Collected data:
==*==

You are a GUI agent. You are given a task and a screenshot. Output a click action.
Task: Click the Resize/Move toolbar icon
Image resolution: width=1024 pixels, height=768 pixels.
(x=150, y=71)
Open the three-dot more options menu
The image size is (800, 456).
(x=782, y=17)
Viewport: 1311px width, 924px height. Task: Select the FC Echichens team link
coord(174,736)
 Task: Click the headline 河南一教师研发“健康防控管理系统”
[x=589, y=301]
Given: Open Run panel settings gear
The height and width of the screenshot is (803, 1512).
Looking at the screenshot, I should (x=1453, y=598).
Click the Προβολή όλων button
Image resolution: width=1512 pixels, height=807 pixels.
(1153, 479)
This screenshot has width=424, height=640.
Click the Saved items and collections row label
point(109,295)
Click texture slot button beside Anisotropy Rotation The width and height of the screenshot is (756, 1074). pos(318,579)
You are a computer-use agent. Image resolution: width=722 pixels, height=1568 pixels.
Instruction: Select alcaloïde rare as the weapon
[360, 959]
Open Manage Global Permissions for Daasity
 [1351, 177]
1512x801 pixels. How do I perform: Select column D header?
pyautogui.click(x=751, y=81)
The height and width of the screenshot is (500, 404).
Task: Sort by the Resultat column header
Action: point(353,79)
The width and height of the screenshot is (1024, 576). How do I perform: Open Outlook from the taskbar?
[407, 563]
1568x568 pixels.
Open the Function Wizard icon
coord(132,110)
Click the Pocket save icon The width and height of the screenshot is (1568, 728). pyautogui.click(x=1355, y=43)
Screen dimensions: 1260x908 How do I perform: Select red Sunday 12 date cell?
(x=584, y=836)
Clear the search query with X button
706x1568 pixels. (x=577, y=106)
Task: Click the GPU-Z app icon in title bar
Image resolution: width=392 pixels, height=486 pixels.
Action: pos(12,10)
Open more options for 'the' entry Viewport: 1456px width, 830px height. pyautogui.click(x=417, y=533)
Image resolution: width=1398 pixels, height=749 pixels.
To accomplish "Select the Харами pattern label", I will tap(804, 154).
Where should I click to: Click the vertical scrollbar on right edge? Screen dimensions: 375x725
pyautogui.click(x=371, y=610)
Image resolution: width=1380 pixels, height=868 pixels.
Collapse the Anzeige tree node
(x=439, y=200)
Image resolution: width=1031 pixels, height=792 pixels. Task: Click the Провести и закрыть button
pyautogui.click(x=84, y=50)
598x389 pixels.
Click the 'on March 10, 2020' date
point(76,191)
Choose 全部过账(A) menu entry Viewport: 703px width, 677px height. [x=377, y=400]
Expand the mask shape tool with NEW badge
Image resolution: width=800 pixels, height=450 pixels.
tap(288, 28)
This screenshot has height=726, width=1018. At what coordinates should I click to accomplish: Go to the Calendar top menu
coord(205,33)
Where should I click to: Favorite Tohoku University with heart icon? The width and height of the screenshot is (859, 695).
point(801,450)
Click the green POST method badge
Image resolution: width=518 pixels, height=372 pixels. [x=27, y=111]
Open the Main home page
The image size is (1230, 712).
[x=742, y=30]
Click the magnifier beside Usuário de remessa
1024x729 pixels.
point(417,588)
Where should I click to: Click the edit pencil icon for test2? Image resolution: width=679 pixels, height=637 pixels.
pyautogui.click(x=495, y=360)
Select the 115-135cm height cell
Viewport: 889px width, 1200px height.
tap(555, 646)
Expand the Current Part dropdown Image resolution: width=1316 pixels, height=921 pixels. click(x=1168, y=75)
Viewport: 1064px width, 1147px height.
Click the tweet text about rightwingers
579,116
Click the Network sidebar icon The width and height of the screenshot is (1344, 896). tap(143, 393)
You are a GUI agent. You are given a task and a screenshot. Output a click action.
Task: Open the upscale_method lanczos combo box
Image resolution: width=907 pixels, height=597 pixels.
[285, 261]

==*==

Required action: From the records above, extract exactly and only the lines that begin at the line with "The image size is (1230, 712)." and stop after the line with "Select the 115-135cm height cell".

Solution to this task:
The image size is (1230, 712).
[x=742, y=30]
Click the magnifier beside Usuário de remessa
1024x729 pixels.
point(417,588)
Where should I click to: Click the edit pencil icon for test2? Image resolution: width=679 pixels, height=637 pixels.
pyautogui.click(x=495, y=360)
Select the 115-135cm height cell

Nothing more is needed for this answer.